According to a 2009 CareerBuilder.com survey, 45 percent of employers said they visit the social network sites of potential hires, up from 22 percent in 2008. As an almost-finished graduate student who will soon re-enter the job market, this statistic made me revisit my Facebook page with fresh eyes. What is it saying to employers?

Priyanshu Harshavat is the CEO of Socioclean Inc., a young Chicago company that scans your Facebook page for objectionable content, helping you “understand and protect your social reputation.”

Harshavat noticed there were many tools out there for companies to monitor their brand via social networks, but nothing for today’s Facebook-addicted job seeker.

“It was hard for them to know what they might be sharing on a Friday night and how it might affect them six months down the road,” he said.

After launching a beta version last November, Socioclean now has 30,000 users of its free service and the University of North Carolina at Chapel Hill just purchased a site license so all students can access SocioClean’s service for free.

How does it work? The site connects to your Facebook profile and scans wall messages, groups, status updates and photo captions for a library of 5,000 different words and phrases related to alcohol, drugs, profanity and racial or sexual content. Then it presents users with a report grading them on their profile and outlining potential content they should delete.

Harshavat plans to roll out a premium, paid product in July that scans more social networks (YouTube, Twitter, LinkedIn) and provides constant monitoring and search in multiple languages. An annual subscription will cost $29.99 and one-time use will be $14.99.

While 35 percent of employers reported eliminating a candidate based on content found on social networking sites (see photo above), 18 percent have hired candidates based on social media content.

According to the CareerBuilder survey, 50 percent of employers hired a candidate when his or her profile “provided a good feel for the candidate’s personality and fit” and 30 percent when the profile “supported the candidate’s professional qualifications.”

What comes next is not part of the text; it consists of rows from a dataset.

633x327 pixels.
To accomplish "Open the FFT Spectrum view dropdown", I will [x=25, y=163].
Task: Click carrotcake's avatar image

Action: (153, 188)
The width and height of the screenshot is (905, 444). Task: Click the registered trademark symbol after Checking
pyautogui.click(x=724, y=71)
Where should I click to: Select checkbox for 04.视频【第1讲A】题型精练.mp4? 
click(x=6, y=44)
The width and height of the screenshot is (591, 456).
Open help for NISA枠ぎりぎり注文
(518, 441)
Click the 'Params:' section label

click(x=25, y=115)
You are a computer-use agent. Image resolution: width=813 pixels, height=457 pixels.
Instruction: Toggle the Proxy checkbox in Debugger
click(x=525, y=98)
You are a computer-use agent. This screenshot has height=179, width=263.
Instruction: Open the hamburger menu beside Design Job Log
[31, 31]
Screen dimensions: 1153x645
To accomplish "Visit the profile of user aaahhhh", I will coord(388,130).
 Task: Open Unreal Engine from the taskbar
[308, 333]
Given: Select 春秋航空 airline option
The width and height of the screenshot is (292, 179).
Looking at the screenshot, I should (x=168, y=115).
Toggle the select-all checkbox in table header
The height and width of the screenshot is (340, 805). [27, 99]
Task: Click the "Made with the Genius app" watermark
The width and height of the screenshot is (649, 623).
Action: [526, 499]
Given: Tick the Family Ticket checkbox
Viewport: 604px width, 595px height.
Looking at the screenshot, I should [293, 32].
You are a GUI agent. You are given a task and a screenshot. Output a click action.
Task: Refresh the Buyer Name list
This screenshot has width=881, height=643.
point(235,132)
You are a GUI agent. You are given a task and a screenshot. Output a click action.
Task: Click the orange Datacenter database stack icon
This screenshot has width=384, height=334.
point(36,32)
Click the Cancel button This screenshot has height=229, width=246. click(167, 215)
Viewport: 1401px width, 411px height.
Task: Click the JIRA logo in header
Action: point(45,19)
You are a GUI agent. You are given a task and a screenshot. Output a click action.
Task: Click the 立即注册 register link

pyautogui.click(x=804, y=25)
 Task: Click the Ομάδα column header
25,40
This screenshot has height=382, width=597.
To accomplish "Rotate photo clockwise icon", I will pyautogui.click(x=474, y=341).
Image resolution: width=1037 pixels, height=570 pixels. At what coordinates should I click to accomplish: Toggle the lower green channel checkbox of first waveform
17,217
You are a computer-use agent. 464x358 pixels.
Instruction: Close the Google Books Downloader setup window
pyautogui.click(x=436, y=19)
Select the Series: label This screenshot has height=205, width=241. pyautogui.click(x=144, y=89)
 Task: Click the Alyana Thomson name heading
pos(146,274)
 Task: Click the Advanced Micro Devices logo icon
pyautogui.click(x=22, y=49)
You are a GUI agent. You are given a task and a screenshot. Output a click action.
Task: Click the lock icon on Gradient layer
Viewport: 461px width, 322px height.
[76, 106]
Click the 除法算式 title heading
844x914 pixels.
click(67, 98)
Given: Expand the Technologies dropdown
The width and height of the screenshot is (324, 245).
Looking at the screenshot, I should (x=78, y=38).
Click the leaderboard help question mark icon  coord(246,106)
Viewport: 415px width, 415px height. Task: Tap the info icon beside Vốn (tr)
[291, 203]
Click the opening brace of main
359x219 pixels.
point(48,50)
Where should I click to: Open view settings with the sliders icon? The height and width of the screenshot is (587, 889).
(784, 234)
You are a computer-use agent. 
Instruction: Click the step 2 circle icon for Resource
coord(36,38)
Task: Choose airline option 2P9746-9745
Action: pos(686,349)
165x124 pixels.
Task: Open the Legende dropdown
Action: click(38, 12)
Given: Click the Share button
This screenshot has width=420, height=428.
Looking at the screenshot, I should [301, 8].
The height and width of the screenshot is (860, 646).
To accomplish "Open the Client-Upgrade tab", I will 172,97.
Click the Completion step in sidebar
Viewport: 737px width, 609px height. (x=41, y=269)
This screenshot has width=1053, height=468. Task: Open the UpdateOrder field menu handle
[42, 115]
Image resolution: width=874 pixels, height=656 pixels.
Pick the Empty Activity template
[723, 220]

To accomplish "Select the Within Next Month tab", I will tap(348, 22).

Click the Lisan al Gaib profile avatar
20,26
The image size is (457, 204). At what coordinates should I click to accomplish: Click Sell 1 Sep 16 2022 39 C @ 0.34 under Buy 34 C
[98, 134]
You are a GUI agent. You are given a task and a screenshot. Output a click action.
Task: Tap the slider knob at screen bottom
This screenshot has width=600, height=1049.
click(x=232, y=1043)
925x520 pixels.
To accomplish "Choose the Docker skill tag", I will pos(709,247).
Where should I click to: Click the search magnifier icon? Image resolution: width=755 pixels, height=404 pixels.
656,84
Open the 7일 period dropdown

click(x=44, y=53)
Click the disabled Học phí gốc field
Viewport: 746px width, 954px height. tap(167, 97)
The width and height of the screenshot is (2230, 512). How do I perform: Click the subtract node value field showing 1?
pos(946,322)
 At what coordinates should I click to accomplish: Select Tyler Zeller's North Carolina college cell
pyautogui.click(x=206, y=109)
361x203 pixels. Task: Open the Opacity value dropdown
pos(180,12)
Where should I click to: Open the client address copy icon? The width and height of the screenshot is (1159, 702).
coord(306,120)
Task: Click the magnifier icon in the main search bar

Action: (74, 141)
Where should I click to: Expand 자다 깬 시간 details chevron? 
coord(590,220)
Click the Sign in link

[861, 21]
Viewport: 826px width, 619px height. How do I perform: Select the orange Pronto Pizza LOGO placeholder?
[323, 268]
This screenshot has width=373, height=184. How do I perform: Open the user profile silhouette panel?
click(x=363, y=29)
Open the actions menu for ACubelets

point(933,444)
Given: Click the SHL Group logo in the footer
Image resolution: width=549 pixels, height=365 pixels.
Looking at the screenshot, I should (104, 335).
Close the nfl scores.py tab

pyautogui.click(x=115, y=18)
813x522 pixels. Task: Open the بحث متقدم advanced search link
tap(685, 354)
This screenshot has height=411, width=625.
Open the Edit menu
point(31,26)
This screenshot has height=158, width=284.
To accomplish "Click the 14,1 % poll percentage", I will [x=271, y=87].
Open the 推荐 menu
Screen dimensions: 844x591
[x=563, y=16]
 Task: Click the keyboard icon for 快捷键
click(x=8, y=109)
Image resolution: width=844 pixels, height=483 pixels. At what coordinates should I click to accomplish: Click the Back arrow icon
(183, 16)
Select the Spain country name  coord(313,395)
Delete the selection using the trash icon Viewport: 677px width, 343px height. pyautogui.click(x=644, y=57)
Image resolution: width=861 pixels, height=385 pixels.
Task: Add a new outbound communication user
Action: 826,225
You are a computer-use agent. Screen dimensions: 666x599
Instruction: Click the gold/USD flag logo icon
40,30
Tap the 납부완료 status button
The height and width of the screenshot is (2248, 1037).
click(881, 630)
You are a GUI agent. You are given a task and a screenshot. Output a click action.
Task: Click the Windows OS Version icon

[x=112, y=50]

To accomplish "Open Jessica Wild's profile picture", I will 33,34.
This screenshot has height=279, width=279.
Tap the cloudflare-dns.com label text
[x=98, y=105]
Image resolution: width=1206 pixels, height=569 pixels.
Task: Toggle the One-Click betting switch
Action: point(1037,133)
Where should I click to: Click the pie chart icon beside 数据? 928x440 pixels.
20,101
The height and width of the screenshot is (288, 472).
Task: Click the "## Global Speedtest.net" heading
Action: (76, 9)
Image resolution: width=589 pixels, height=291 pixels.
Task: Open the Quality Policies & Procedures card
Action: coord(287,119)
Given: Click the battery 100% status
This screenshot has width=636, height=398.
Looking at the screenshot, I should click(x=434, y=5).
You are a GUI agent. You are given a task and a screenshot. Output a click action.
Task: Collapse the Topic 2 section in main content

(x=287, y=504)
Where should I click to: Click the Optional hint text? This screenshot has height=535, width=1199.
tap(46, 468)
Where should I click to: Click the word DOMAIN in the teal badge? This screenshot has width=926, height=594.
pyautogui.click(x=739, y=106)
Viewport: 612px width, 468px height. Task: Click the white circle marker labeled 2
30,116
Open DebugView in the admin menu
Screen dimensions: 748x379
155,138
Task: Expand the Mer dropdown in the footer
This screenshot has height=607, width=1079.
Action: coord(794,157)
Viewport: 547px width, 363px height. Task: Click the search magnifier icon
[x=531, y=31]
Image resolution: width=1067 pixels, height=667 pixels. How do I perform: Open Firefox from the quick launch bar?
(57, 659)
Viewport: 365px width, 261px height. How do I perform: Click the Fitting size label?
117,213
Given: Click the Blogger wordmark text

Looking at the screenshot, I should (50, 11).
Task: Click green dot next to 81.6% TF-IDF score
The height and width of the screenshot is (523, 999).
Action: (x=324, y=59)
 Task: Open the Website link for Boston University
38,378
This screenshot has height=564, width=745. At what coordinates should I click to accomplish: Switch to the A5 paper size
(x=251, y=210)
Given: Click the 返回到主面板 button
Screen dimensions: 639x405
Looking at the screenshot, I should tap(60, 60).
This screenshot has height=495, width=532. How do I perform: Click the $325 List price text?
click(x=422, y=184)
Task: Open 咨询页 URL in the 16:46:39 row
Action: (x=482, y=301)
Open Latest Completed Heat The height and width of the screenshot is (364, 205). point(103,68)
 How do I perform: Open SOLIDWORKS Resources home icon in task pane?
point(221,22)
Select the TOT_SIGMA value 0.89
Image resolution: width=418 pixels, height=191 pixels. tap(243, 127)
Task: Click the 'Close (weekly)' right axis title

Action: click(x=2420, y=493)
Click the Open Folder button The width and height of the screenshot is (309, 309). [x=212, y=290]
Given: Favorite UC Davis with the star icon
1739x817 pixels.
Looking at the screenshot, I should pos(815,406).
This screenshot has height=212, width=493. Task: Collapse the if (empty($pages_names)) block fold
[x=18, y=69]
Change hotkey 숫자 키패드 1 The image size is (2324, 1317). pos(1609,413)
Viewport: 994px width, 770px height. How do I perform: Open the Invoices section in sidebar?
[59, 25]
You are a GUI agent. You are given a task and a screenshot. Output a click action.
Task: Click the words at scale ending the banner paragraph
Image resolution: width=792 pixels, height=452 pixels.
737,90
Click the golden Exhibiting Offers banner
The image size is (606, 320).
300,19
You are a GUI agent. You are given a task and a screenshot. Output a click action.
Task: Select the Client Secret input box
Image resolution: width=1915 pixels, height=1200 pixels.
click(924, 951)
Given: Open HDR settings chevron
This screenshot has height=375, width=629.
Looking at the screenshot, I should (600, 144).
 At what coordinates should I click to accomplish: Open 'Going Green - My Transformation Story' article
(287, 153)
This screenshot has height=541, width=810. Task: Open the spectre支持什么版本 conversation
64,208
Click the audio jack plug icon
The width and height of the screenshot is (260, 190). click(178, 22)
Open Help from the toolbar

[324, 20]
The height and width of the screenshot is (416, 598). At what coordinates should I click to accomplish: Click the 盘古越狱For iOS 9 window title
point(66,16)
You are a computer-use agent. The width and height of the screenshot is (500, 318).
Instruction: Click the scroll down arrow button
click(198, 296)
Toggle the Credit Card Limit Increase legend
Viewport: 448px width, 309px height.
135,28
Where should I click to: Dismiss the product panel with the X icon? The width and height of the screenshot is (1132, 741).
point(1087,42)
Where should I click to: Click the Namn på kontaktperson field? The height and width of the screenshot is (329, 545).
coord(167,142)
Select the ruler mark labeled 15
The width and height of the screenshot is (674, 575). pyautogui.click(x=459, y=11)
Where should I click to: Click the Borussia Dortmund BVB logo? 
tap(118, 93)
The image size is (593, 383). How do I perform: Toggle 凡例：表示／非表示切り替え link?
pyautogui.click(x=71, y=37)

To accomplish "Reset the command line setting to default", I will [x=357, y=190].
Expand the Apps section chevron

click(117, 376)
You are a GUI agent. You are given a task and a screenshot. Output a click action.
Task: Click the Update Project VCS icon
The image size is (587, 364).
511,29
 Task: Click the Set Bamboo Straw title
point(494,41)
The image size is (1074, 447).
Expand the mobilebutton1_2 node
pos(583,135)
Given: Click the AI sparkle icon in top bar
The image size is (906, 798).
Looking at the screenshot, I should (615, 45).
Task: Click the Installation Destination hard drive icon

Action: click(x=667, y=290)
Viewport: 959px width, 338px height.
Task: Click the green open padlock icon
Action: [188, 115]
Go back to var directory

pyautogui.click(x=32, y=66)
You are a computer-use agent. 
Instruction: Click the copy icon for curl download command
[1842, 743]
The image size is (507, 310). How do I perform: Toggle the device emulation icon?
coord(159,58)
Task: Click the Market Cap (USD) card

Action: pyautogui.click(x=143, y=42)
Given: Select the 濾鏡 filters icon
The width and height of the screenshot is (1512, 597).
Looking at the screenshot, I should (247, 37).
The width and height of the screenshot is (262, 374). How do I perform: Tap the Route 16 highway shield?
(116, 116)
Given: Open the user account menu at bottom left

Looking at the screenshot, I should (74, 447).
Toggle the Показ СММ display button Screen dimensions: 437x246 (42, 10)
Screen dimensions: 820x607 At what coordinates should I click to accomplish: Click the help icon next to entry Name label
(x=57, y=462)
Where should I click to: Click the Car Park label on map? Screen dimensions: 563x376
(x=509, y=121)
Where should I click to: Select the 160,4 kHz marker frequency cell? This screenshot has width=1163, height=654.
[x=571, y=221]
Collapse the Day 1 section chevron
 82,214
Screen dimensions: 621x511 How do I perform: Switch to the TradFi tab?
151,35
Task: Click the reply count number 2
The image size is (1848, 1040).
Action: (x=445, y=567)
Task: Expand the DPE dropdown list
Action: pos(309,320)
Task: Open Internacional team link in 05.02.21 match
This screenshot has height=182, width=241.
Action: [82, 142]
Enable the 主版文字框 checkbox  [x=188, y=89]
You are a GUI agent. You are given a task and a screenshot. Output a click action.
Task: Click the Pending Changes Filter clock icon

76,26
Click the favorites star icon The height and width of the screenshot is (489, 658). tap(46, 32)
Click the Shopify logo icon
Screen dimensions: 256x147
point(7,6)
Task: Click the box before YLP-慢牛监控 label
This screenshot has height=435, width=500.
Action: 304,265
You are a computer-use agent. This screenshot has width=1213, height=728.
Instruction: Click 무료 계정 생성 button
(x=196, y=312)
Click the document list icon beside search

Allison Nawoj, corporate communications manager at CareerBuilder, said, “Use your profile to help highlight your strengths and showcase different things you’re working on. Make it easy for employers to find you.”

Nawoj encourages job seekers to give their social media profiles a similar feel, not only in appearance and profile picture but also what language and messaging is being used.

“It’s important to make sure to Google yourself and see what’s out there,” she said. “Take a step back and look at your profiles through the eyes of an employer, not a friend or yourself.”

After Googling myself, glad to find my LinkedIn and Twitter profiles as the top two results, I decided to give my Facebook profile a thorough SocioClean.

I got an “A,” satisfying the overachiever in me, but I was made aware of a few questionable wall posts and photo captions from my free-wheeling days in a college dance troupe. Though my privacy settings are ironclad, I promptly deleted this content.

The flipside of the SocioClean product—scans return numerous results taken out of context. For example, a friend who said “hope you’re dong well” was not making sexual advances, but rather the victim of an unfortunate typo. Also my nickname, “MJ,” a reference to my first and middle name, was flagged as a reference to the famous “gateway drug,” Mary Jane.

I told Harshavat about these misleading results, and he pointed out the option to “ignore word” or “ignore instance” to lower the frequency of irrelevant search results in the future.